* Begin Source *

Sunday, May 28, 2017

An extraordinary program of art and music at Carrières de Lumières and a walk-around Les Baux de Provence

Les Baux de Provence is a picturesque village about 75 km southwest of Sablet. The village sits in a spectacular site on a rocky outcrop with ancient houses and a ruined castle perched on top of the village overlooking the plains to the south.

Within walking distance of Les Baux de Provence, is Val d’Enfer (Valley of Hell): the site of old quarries. There you will find an original permanent exhibition entitled "Carrières de Lumières" (formerly "Cathédrale d’Images"). Opened originally in 1977, the show is located in an abandoned limestone quarry.

To the right of the entrance, a large gallery leads you under the mountain, towards a gigantic hall divided by huge pillars left by the quarry-workers to hold up the “roof”. The 7000 square meters (75,000 square feet) of walls and ceilings are used as natural screens to project beautiful, 14 meter-high (45 feet) images.

Entrance to the Carrières de Lumières

Following a program of Michelangelo, Leonardo da Vinci, and Raphael, "The Giants of the Renaissance" in 2015, Marc Chagall, "Midsummer Night's Dreams", in 2016, the Carrières de Lumières in 2017 is presenting a multimedia event devoted to Bosch, Brueghel and Arcimboldo, "The Fantastic and Wonderful world of Bosch, Brueghel, Arcimboldo". The program runs from March 4 until January 7, 2018.

Carrières de Lumières image

There are no seats, per se. Audience members walk around, viewing the changing images from different vantage points as their own shadows are eerily cast on the paintings. Sitting on a few concrete slabs around the perimeter, some people huddle together for warmth. Others sit atop a carpet of landscapes and seascapes projected on the ground, with their children dancing beside them.

The Garden of Earthly Delights, 1515 by Hieronymus Bosch

The Carrières de Lumières is open every day. January, March, November, December: 10 AM-6 PM. April, May, June, September, October: 9:30 AM-7 PM. July and August: 9:30 AM-7:30 PM. The last admission is 1 hour before the Carrières closes.

Carrières de Lumières image

Tickets can be purchased at the entrance to the Carrières de Lumières or on their website.

Carrières de Lumières image

The pictures that show the artwork which follow are photographs I took as the program ensued.

The Crucifixion of St Julia, 1497 by Hieronymus Bosch

I should mention that Giuseppe Arcimboldo was an Italian painter best known for creating imaginative portrait heads made entirely of objects such as fruits, vegetables, flowers, fish, and books.

Carrières de Lumières image

Hieronymus Bosch was a Dutch/Netherlandish draftsman and painter from Brabant. He is widely considered one of the most notable representatives of Early Netherlandish painting school. His work is known for its fantastic imagery, detailed landscapes, and illustrations of religious concepts and narratives.

* End Source *

## Your goal
Please transcribe the part of the Carrières de Lumières post starting with "Following a program" and going on through "January 7, 2018.", word for word.

* Begin Data listing *

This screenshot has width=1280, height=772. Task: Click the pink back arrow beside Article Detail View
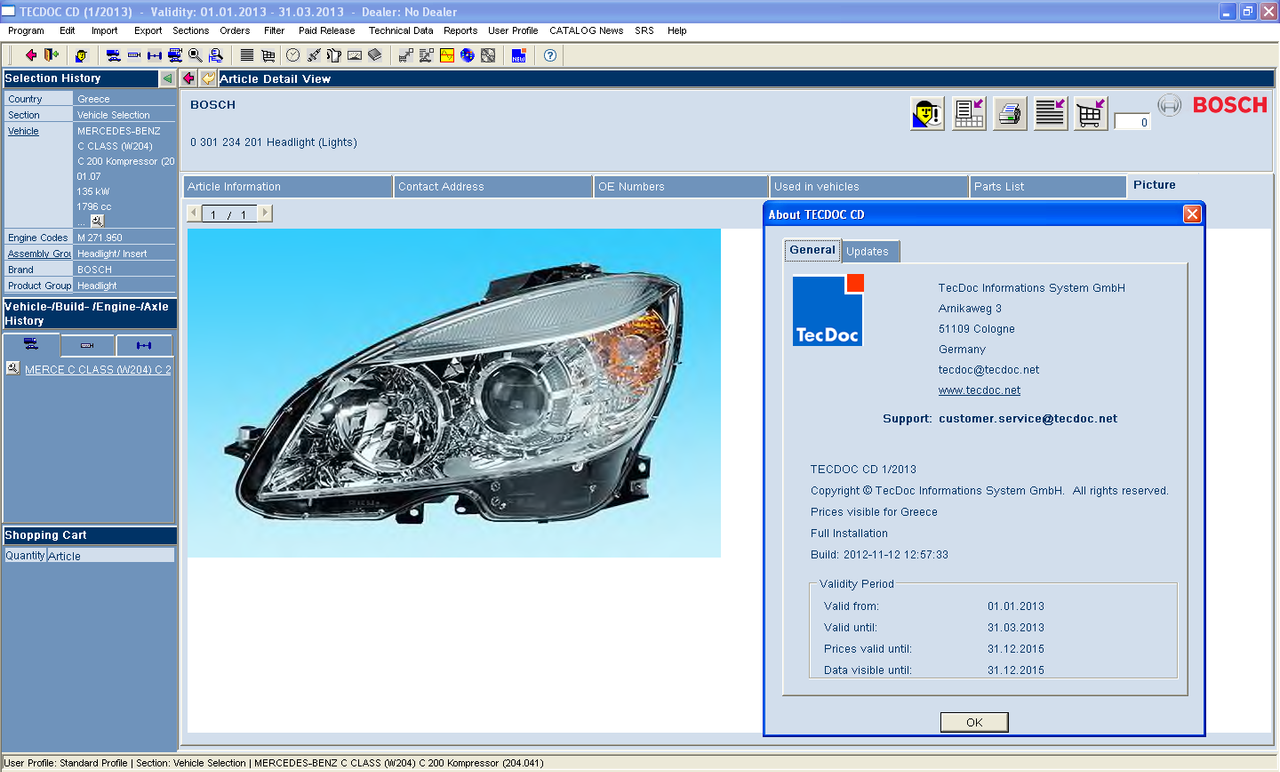(x=189, y=78)
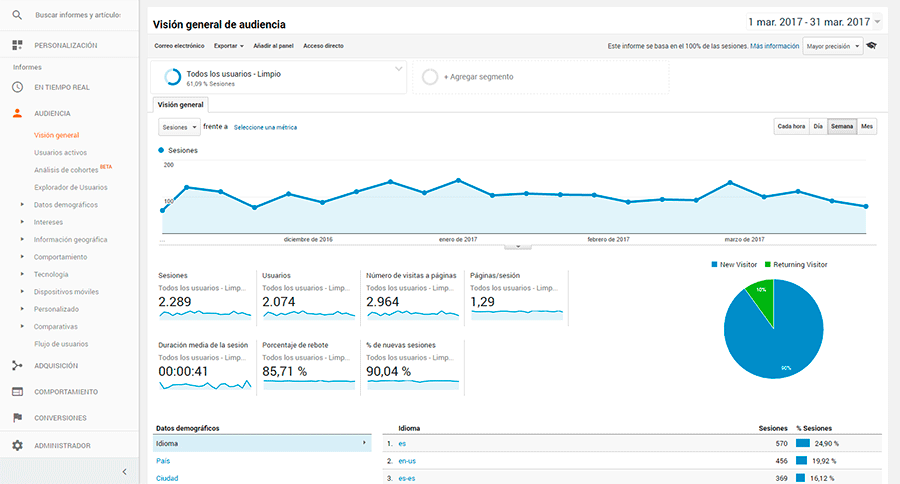The height and width of the screenshot is (484, 900).
Task: Open the date range picker
Action: [814, 21]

* End Data listing *

## Exercise result
Following a program of Michelangelo, Leonardo da Vinci, and Raphael, "The Giants of the Renaissance" in 2015, Marc Chagall, "Midsummer Night's Dreams", in 2016, the Carrières de Lumières in 2017 is presenting a multimedia event devoted to Bosch, Brueghel and Arcimboldo, "The Fantastic and Wonderful world of Bosch, Brueghel, Arcimboldo". The program runs from March 4 until January 7, 2018.